Concrete Slab Calculator
Enter your slab's length, width, and thickness for the concrete it needs — by the cubic yard (how ready-mix is ordered) and by the bag (for small pours).
Concrete
1.23cu yd
- Volume
- 33.3 cu ft
- Bags of mix
- 56 bags
Concrete-volume estimate only. Slab thickness, reinforcement, and the compacted base for a structural or load-bearing slab follow local code and engineering — this doesn't design the slab.
How it’s calculated
Volume = length × width × (thickness ÷ 12) cubic feet, ÷ 27 for cubic yards. Bags = volume ÷ the yield of one bag, rounded up — an 80-lb bag of concrete mix yields about 0.60 cu ft (Quikrete; 60 lb ≈ 0.45, 50 lb ≈ 0.375). The bag count climbs fast, which is why all but the smallest slabs use ready-mix.
Worked example
A 10 × 10 ft slab, 4 in thick: 10 × 10 × (4 ÷ 12) = 33.3 cu ft = 1.23 cu yd. In 80-lb bags that's ⌈33.3 ÷ 0.60⌉ = 56 bags — so a slab this size is really a ready-mix order.
FAQs
- How much extra concrete should I order?

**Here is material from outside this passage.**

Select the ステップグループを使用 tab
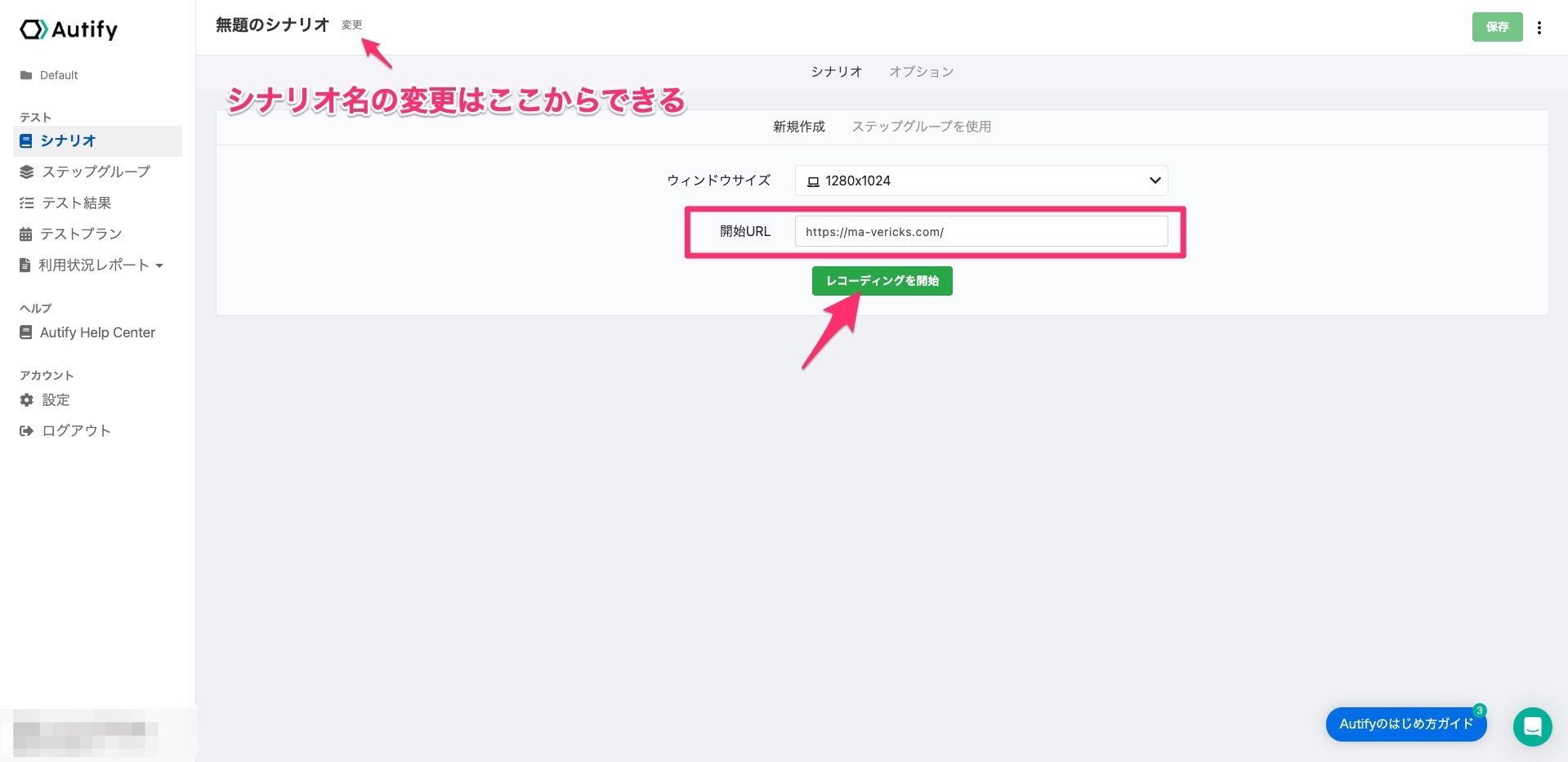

- Add about 5–10%. The subgrade is never perfectly flat, the forms flex, and you can't pour a slab in two batches — running short mid-pour ruins it. Ready-mix is ordered to the quarter-yard, so round up.
- Bags or ready-mix?
- Bags make sense only for very small pours — a few post footings or a tiny pad. Even a 10 × 10 slab is ~56 eighty-pound bags to mix by hand. Once you're past roughly half a cubic yard, a ready-mix truck (sold by the cubic yard) is cheaper, faster, and more consistent.
- How thick should the slab be?
- 4 inches is standard for patios and walkways; 5–6 inches for a driveway or anything bearing vehicles, usually over a compacted gravel base and often with rebar or wire mesh. Thickness, reinforcement, and the base for a structural slab are a code/engineering call — this tool sizes the concrete once you've set them.
Sources
- Volume = L × W × (thickness ÷ 12) ÷ 27 (geometry). Bag yields: Quikrete Concrete Mix published values (80 lb ≈ 0.60 cu ft, 60 lb ≈ 0.45, 50 lb ≈ 0.375) — confirm against your bag.